> **WHAT YOU SHOULD DO**
From first line to last, write out the data precisely as shown.

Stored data
=== Begin Enclosure ===
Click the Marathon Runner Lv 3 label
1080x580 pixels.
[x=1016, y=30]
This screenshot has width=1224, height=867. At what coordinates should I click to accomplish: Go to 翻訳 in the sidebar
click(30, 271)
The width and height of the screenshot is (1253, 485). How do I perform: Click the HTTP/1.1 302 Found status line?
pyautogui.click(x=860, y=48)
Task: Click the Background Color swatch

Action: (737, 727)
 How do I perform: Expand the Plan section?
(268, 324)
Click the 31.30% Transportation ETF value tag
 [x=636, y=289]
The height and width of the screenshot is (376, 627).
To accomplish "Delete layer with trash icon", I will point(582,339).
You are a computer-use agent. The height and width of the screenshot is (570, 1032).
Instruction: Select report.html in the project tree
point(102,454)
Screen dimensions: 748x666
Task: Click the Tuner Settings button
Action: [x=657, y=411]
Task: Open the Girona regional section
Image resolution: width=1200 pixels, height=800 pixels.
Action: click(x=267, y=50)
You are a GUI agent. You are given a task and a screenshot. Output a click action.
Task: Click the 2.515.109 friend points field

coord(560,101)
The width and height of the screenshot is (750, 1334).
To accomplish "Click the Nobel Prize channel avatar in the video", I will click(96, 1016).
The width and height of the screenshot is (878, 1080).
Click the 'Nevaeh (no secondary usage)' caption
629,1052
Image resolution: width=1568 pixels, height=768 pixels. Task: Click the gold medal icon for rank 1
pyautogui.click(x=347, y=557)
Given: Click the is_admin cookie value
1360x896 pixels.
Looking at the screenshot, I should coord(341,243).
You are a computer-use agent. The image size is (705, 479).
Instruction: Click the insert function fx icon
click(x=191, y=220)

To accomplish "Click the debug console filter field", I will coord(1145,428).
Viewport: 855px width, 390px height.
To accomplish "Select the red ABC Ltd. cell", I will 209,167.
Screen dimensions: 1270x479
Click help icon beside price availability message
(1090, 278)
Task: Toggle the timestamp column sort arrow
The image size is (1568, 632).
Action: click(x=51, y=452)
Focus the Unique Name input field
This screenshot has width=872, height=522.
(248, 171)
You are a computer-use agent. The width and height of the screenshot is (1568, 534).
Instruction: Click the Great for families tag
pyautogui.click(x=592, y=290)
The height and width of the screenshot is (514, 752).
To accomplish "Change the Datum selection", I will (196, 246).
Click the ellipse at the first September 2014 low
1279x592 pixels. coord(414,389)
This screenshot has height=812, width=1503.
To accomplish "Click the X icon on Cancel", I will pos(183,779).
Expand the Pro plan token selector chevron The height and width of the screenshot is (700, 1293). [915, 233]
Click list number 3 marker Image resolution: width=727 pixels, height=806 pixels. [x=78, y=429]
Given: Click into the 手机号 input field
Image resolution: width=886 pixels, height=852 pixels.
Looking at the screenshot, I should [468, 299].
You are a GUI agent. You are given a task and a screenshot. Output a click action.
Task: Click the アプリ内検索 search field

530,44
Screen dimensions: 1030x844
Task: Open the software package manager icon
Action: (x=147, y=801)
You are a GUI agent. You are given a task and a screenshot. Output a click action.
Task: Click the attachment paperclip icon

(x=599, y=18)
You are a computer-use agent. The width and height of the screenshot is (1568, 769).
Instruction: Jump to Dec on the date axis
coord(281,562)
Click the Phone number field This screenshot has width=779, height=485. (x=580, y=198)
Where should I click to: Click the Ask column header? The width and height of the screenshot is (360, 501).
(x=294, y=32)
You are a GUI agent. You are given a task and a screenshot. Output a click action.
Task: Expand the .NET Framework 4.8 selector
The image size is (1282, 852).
=== End Enclosure ===
> **REPLY TO THE TASK**
Click the Marathon Runner Lv 3 label
1080x580 pixels.
[x=1016, y=30]
This screenshot has width=1224, height=867. At what coordinates should I click to accomplish: Go to 翻訳 in the sidebar
click(30, 271)
The width and height of the screenshot is (1253, 485). How do I perform: Click the HTTP/1.1 302 Found status line?
pyautogui.click(x=860, y=48)
Task: Click the Background Color swatch

Action: (737, 727)
 How do I perform: Expand the Plan section?
(268, 324)
Click the 31.30% Transportation ETF value tag
 [x=636, y=289]
The height and width of the screenshot is (376, 627).
To accomplish "Delete layer with trash icon", I will point(582,339).
You are a computer-use agent. The height and width of the screenshot is (570, 1032).
Instruction: Select report.html in the project tree
point(102,454)
Screen dimensions: 748x666
Task: Click the Tuner Settings button
Action: [x=657, y=411]
Task: Open the Girona regional section
Image resolution: width=1200 pixels, height=800 pixels.
Action: click(x=267, y=50)
You are a GUI agent. You are given a task and a screenshot. Output a click action.
Task: Click the 2.515.109 friend points field

coord(560,101)
The width and height of the screenshot is (750, 1334).
To accomplish "Click the Nobel Prize channel avatar in the video", I will click(96, 1016).
The width and height of the screenshot is (878, 1080).
Click the 'Nevaeh (no secondary usage)' caption
629,1052
Image resolution: width=1568 pixels, height=768 pixels. Task: Click the gold medal icon for rank 1
pyautogui.click(x=347, y=557)
Given: Click the is_admin cookie value
1360x896 pixels.
Looking at the screenshot, I should coord(341,243).
You are a computer-use agent. The image size is (705, 479).
Instruction: Click the insert function fx icon
click(x=191, y=220)

To accomplish "Click the debug console filter field", I will coord(1145,428).
Viewport: 855px width, 390px height.
To accomplish "Select the red ABC Ltd. cell", I will 209,167.
Screen dimensions: 1270x479
Click help icon beside price availability message
(1090, 278)
Task: Toggle the timestamp column sort arrow
The image size is (1568, 632).
Action: click(x=51, y=452)
Focus the Unique Name input field
This screenshot has width=872, height=522.
(248, 171)
You are a computer-use agent. The width and height of the screenshot is (1568, 534).
Instruction: Click the Great for families tag
pyautogui.click(x=592, y=290)
The height and width of the screenshot is (514, 752).
To accomplish "Change the Datum selection", I will (196, 246).
Click the ellipse at the first September 2014 low
1279x592 pixels. coord(414,389)
This screenshot has height=812, width=1503.
To accomplish "Click the X icon on Cancel", I will pos(183,779).
Expand the Pro plan token selector chevron The height and width of the screenshot is (700, 1293). [915, 233]
Click list number 3 marker Image resolution: width=727 pixels, height=806 pixels. [x=78, y=429]
Given: Click into the 手机号 input field
Image resolution: width=886 pixels, height=852 pixels.
Looking at the screenshot, I should [468, 299].
You are a GUI agent. You are given a task and a screenshot. Output a click action.
Task: Click the アプリ内検索 search field

530,44
Screen dimensions: 1030x844
Task: Open the software package manager icon
Action: (x=147, y=801)
You are a GUI agent. You are given a task and a screenshot. Output a click action.
Task: Click the attachment paperclip icon

(x=599, y=18)
You are a computer-use agent. The width and height of the screenshot is (1568, 769).
Instruction: Jump to Dec on the date axis
coord(281,562)
Click the Phone number field This screenshot has width=779, height=485. (x=580, y=198)
Where should I click to: Click the Ask column header? The width and height of the screenshot is (360, 501).
(x=294, y=32)
You are a GUI agent. You are given a task and a screenshot. Output a click action.
Task: Expand the .NET Framework 4.8 selector
The image size is (1282, 852).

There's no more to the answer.